The Population D-E-R relationships shown in Figure 13.2 are often used (incorrectly) to define “the” therapeutic window (e.g. from 5-20 mg) or “the” MTD (e.g. 20 mg, if the safety endpoint response of 5% at 40 mg is considered “too high”). There are two main problems with this naïve approach. Firstly, the 5% response rate at 40 mg is an accurate response rate if we give 40 mg (without titration) to all individuals. The individual responses at 40 mg (gray lines) are heterogeneous, including individuals across the spectrum from highly sensitive to highly insensitive to the drug; we are determining the rate assuming we must give the same fixed dose to all individuals (i.e. 40 mg). However if the doses were titrated (say from 2 mg => 5 mg => 10 mg => 20 mg => 40 mg) then many (more sensitive) individuals may never reach 40 mg, but rather be adequately treated at lower doses. Hence we should be more interested in the safety response rates at 40 mg only for those individuals who are inadequately treated at 20 mg (the least sensitive individuals). Secondly, if we consider a 5% safety risk as too high, we can see the range of doses where the individual responses (the MTDi’s) cross the 5% threshold. This is shown as a histogram in the Figure xxx below.
Put in figure
Thus the concept of “the” MTD is misguided. In oncology, the use of small 3+3 type trials to determine “the” MTD is still ubiquitous, along with the subsequent use of “the” MTD in pivotal trials. As a result, many patients with cancer are routinely being under and over dosed based on this outdated and scientifically incorrect notion that all patients are identical. Patients are not identical and there is, and always will be, a range of individual MTDs (the MTDi’s). I am puzzled why the concept of “the” MTD has persisted for so long. Any basic review of the tolerability and safety data from oncology trials (e.g. like that for trastuzumab deruxtecan in Section 11.1) clearly shows that “the” MTD is clearly neither tolerable nor safe in a large proportion of patients. “The” MTD does not exist, and the quicker we recognise that, the quicker we can refocus on understanding the MTD for each individual patients (MTDi).

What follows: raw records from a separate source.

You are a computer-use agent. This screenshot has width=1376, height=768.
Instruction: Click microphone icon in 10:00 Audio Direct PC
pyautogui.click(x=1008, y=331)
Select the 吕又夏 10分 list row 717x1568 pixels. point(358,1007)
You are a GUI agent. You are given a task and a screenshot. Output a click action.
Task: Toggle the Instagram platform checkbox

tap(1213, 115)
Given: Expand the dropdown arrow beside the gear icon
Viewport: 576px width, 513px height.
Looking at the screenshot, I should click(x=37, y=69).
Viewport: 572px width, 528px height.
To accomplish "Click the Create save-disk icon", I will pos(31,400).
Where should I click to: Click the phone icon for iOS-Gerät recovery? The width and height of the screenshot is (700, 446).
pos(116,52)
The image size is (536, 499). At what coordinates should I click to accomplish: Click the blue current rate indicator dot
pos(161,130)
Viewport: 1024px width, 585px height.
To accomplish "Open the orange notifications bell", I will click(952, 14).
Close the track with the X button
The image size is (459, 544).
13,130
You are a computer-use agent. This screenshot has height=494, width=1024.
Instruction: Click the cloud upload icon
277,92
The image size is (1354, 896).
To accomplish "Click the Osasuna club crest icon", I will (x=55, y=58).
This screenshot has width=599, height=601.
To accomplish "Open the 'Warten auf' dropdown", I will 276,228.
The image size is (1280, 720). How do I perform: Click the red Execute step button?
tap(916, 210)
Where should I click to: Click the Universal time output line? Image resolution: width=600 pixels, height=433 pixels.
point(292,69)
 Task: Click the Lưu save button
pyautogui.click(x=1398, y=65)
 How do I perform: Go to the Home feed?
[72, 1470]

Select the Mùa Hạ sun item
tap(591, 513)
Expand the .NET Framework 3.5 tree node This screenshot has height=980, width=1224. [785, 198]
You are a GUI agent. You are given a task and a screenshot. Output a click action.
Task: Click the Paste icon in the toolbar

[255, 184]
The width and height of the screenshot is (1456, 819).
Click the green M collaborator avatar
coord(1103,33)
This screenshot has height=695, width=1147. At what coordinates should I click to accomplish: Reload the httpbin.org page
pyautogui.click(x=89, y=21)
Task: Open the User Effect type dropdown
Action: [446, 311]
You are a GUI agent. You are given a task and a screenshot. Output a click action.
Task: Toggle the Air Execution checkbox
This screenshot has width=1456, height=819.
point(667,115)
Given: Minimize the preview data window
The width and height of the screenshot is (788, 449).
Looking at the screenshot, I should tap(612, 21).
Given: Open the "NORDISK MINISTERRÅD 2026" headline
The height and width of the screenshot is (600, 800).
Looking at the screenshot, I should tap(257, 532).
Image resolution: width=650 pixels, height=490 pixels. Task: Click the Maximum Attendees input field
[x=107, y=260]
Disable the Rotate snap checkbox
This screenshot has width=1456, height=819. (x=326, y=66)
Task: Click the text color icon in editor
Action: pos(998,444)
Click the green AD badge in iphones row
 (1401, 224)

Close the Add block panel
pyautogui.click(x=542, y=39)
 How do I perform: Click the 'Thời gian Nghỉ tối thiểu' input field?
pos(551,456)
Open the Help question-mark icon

In summary, this chapter has introduced the distinction between Population D-E-R relationships that are simply based on “average” outcomes, and explained why these Population D-E-R relationships cannot tell us about how individual responses will change with dose. Where possible, we should always aim to understand Individual D-E-R relationships, and fully acknowledge that each individual will follow their own D-E-R curve with increasing dose.